[Instructions for the task]:
Pull out each line of the material below that contains the string "Open", matching case exactly.

[Raw records]
════════

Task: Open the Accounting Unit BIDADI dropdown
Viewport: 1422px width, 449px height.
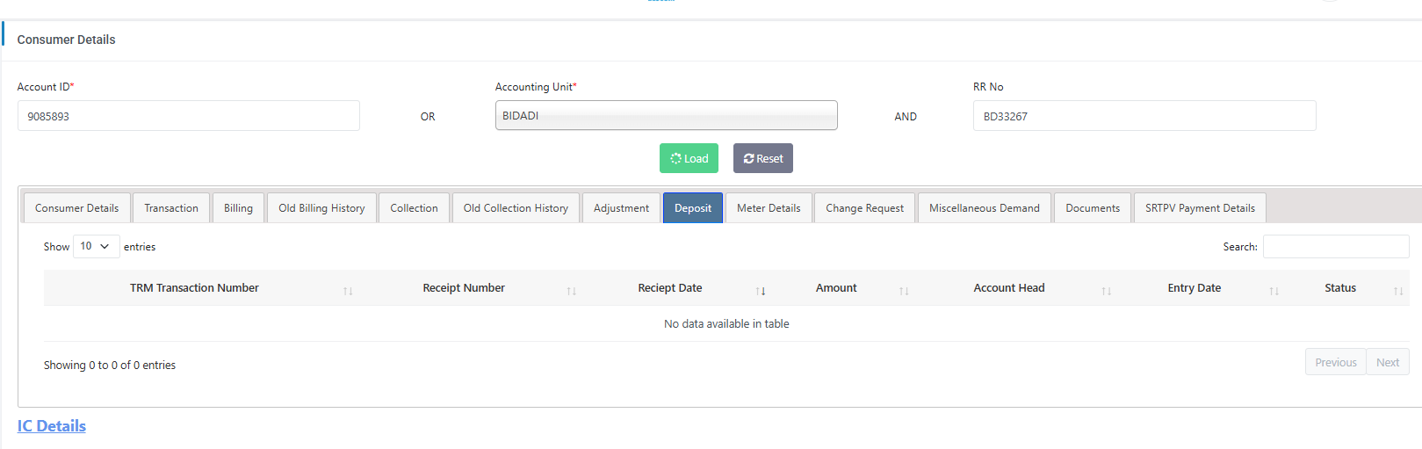Action: click(x=666, y=115)
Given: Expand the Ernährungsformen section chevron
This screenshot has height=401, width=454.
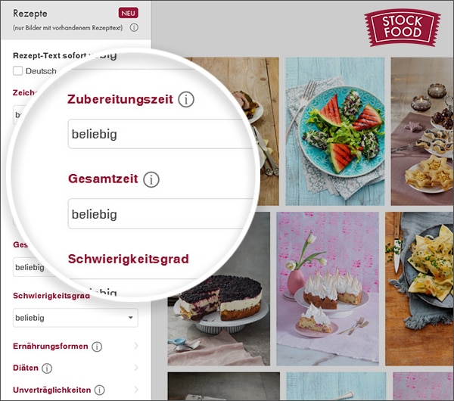Looking at the screenshot, I should [x=135, y=346].
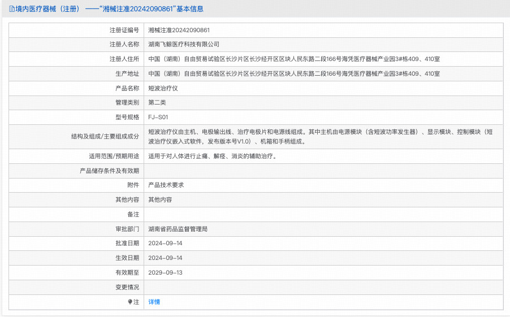The height and width of the screenshot is (317, 510).
Task: Click model specification FJ-S01
Action: click(x=158, y=117)
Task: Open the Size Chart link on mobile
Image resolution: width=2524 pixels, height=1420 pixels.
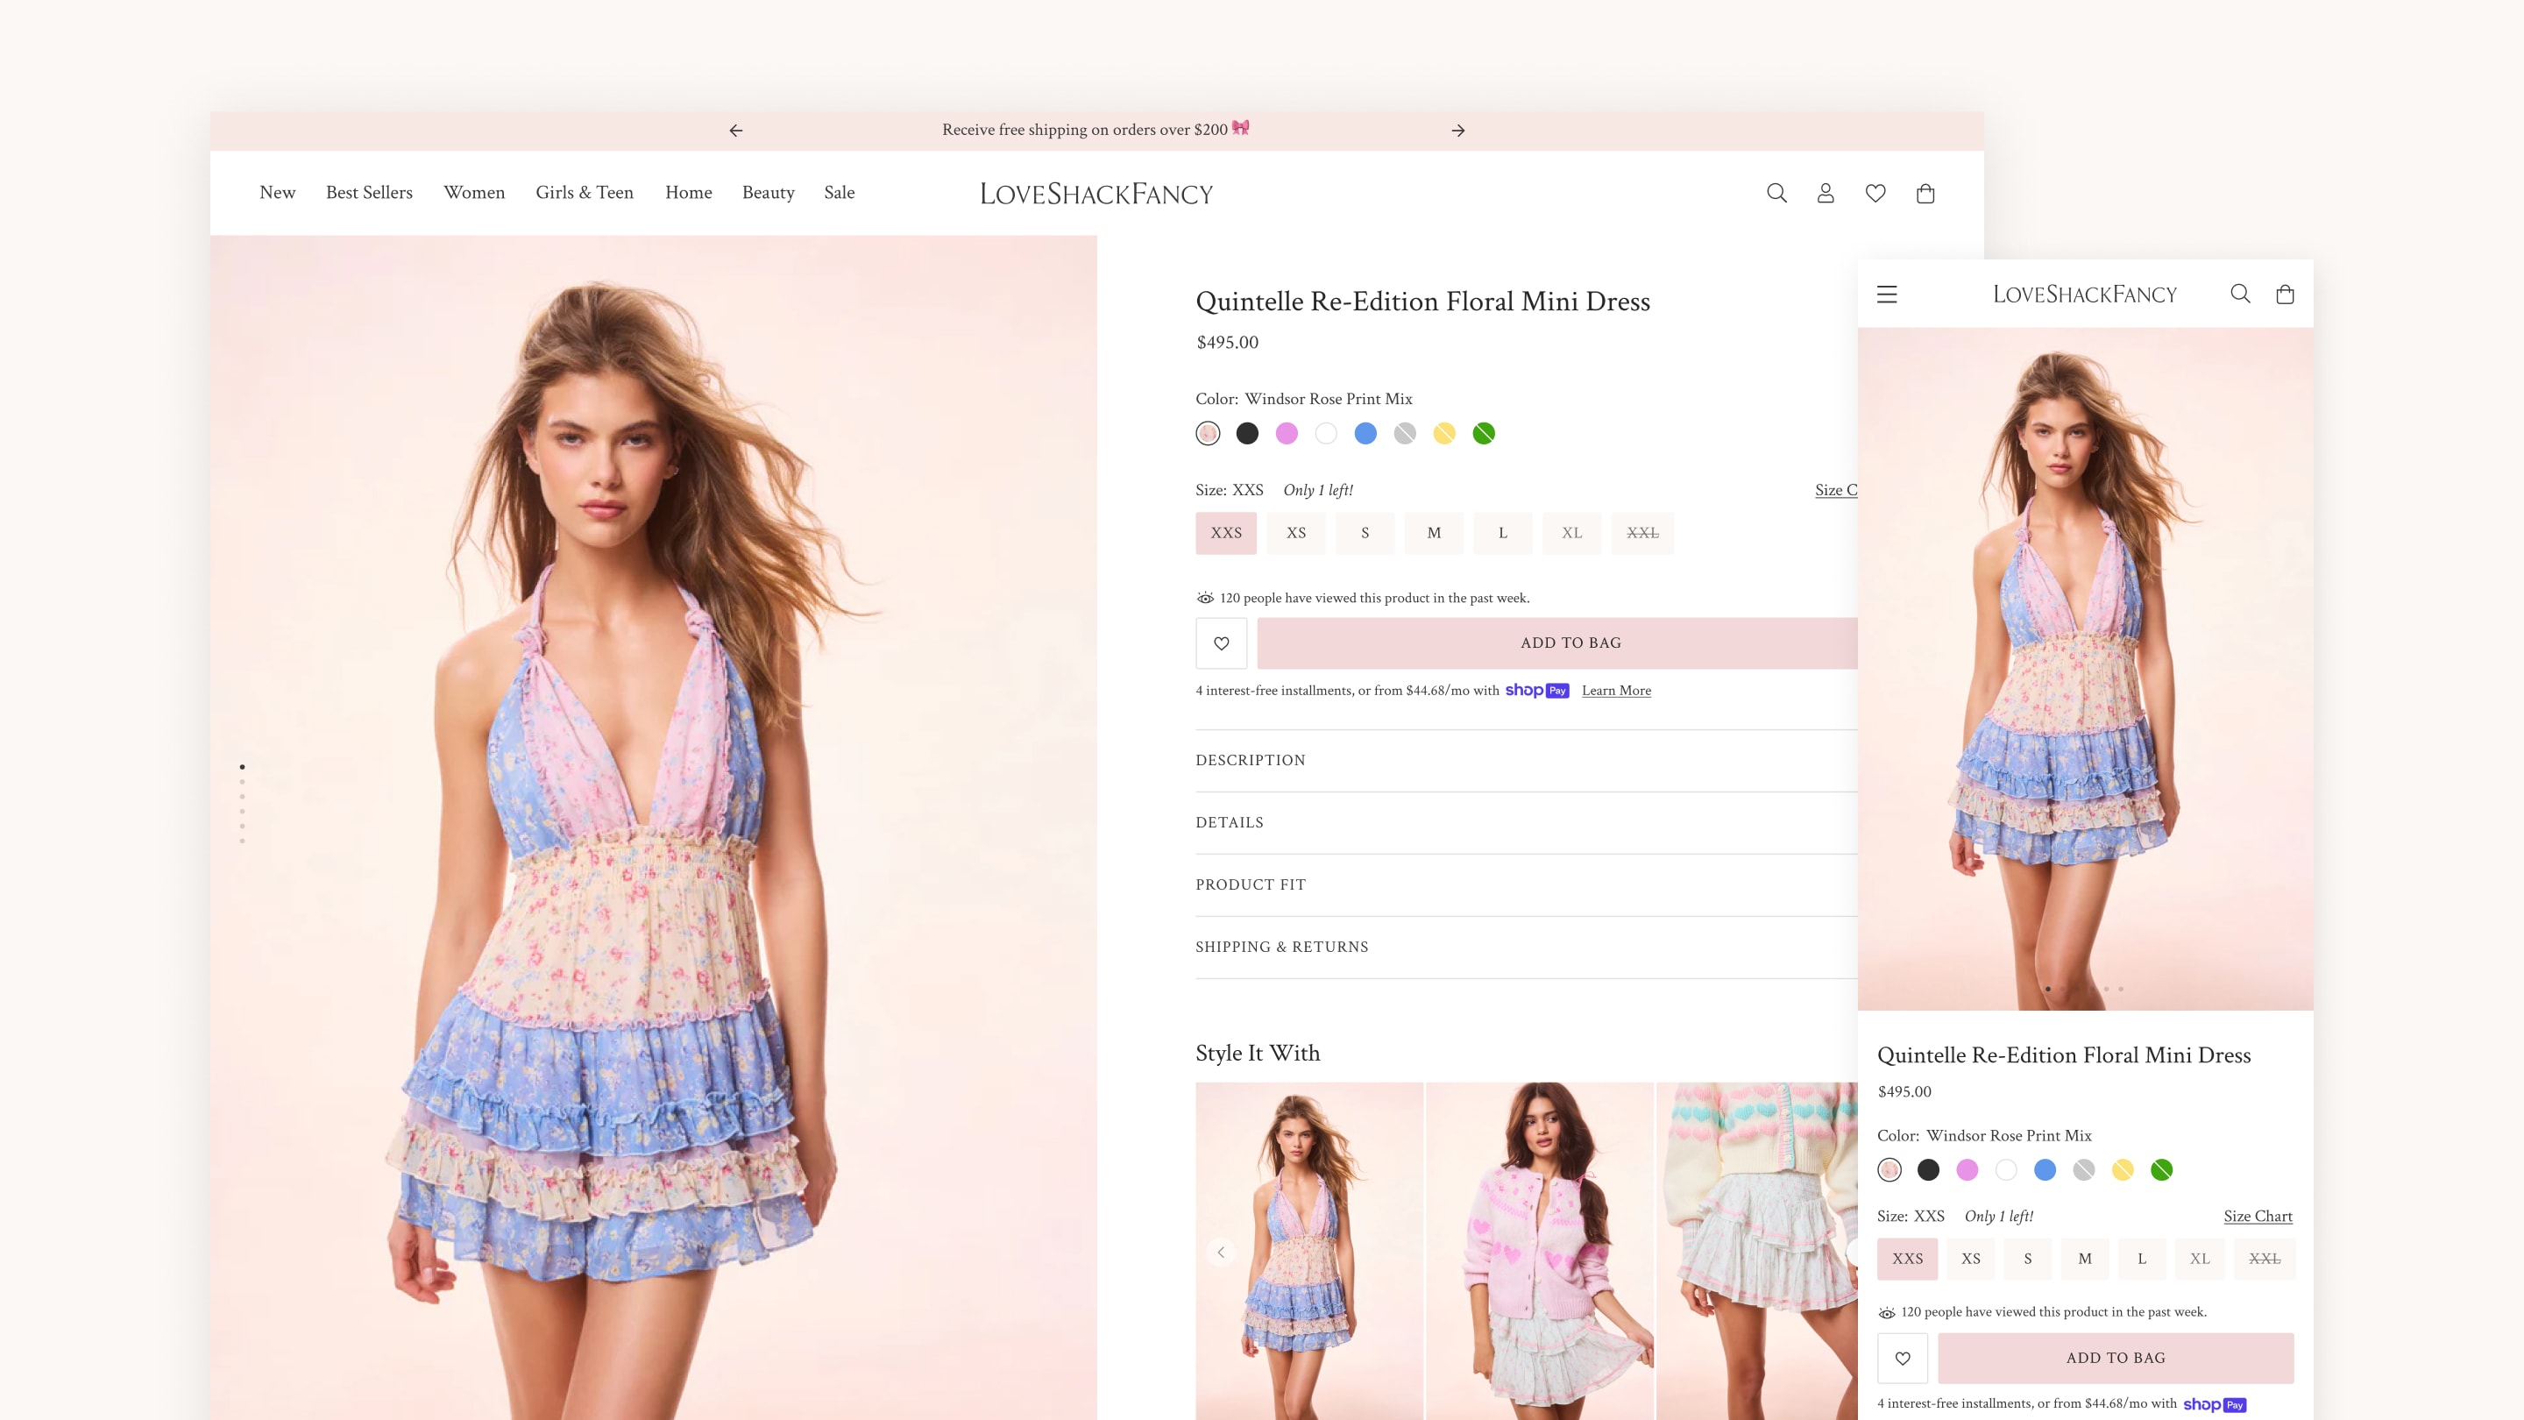Action: [2257, 1216]
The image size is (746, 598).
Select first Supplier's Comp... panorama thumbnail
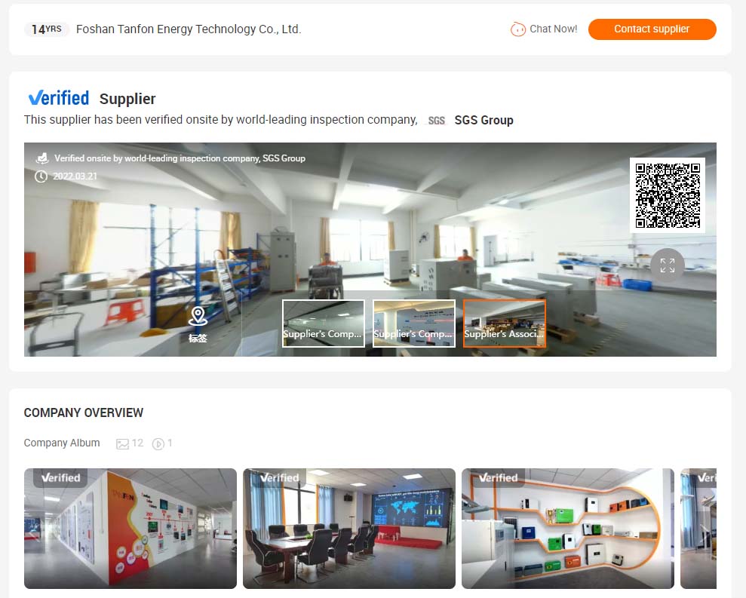(324, 324)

════════

[Task answer]:
Task: Open the Accounting Unit BIDADI dropdown
Task: Open the Size Chart link on mobile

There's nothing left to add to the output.